Anyway, my new compañero is Elder Lawrence from Colorado Springs, Colorado. He's from the Ridgeview Ward in East Stake. He's been on his mission almost twice as long as I have, (7 months), most of it spent in Puerto.

The people here have a different culture than the Nicas back west. Here if people don't want to talk to you, they simply don't respond and pretend that you're not there. It gets super frustrating, and can happen right in the middle of a conversation with them. So, some of our contacts go south real fast.
We can look--but not touch.

A little LBJ here.

Bringing people to church is also an ordeal. We use a bus to bring everybody, and once they're there, we have to keep reminding them to STAY IN THE BUILDING until at least after Sacrament meeting.
Like Elder Lawrence says, it's like trying to herd cats. Difficult at best.

A lot of the people here don't speak Spanish either (just Miskito), so I gotta learn it if I'm gonna have better success while I'm here.

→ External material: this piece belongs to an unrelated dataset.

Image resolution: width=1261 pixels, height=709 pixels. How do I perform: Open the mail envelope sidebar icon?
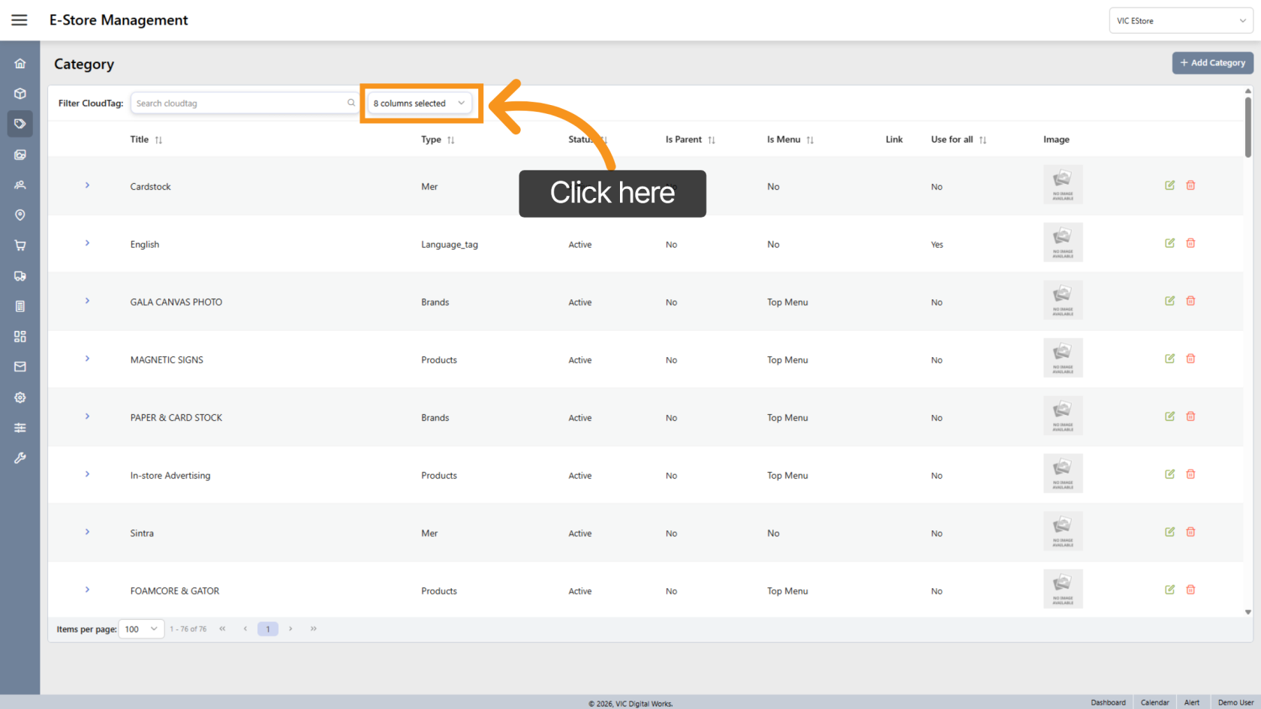click(20, 367)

Thw two biggest churches here are the Catholics and the Morovans, and the Morovans say a lot of nasty stuff about the Mormons just to scare people away from our church. It's super frustrating and definitely un-Christlike, which is ironic.

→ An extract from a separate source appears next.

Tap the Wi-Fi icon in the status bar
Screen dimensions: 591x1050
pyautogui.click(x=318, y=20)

People here cook a lot with coconut water since the well water can get really nasty. It gives the food here a little twist of flavor. I'm not sure whether I like it or I hate it. Elder Lawrence is getting sick of beans and rice for the past 4 months. I'll see if I can do something creative with the food.

I don't have a lot of time. I'll try to email you guys tomorrow to say more, but there's only 5 Cibers in all of Puerto Cabezas, half of them were closed, and this one's about to close. I'm really sorry I didn't have more time to email.

I love you all. I love you Mom, Dad, Alex, and Bree.

-Zach

1) Who is your new companion and where is he from? Give us details.
*My new comp is Elder Jagger Lawrence from Colorado Springs, Colorado. He is from Ridgeview Ward, East Stake and went to Doherty High School. He's been in the field for 7 months so far. He was also in the exact same area as I was (Waspan Sur) before he came to Puerto. Crazy.

2) Did Elder Maughn travel with you to Puerto? What bags and items were you able to bring with you?
*Elder Maughan is still in Estelí, wating for his cedula. I feel bad for the guy.I brought one of my big bags with 45 lbs of stuff ($20 extra), including my mosquito net.

3) What kind of music is popular there?
*Reggae is pretty popular here. So are churchy/gospel songs (a lot of "Praise to God!" stuff).

4) What do people do for work there? What is the job industry like? Is it mostly small businesses (shops, taxis, restaurants) or are there bigger industries (construction, government jobs)? How do most people live?
*It's really just small businesses here that people workin for money. The biggest industry here appears to be the fishing industry, for which they have employees (a ton of the men here) leave for months at a time to fish and work on fishing boats. The next biggest jobs here are military and police. Most people live in deep poverty here, even more so than Managua.

5) What are most of the houses like? Tell us about yours! Is it average or better or worse than most houses?
*95% of the houses here are on stilts due to some hurricane/flood that happened decades ago, and most of them are made of wood. They're all crazily made, or hastily slapped together. Our house is actually pretty well off, but I did kill this humongous spider in the bathroom last night.

6) Will you have to learn a new language?
*Yes. In order to communicate with 50% of the people here, I'll have to learn Miskito.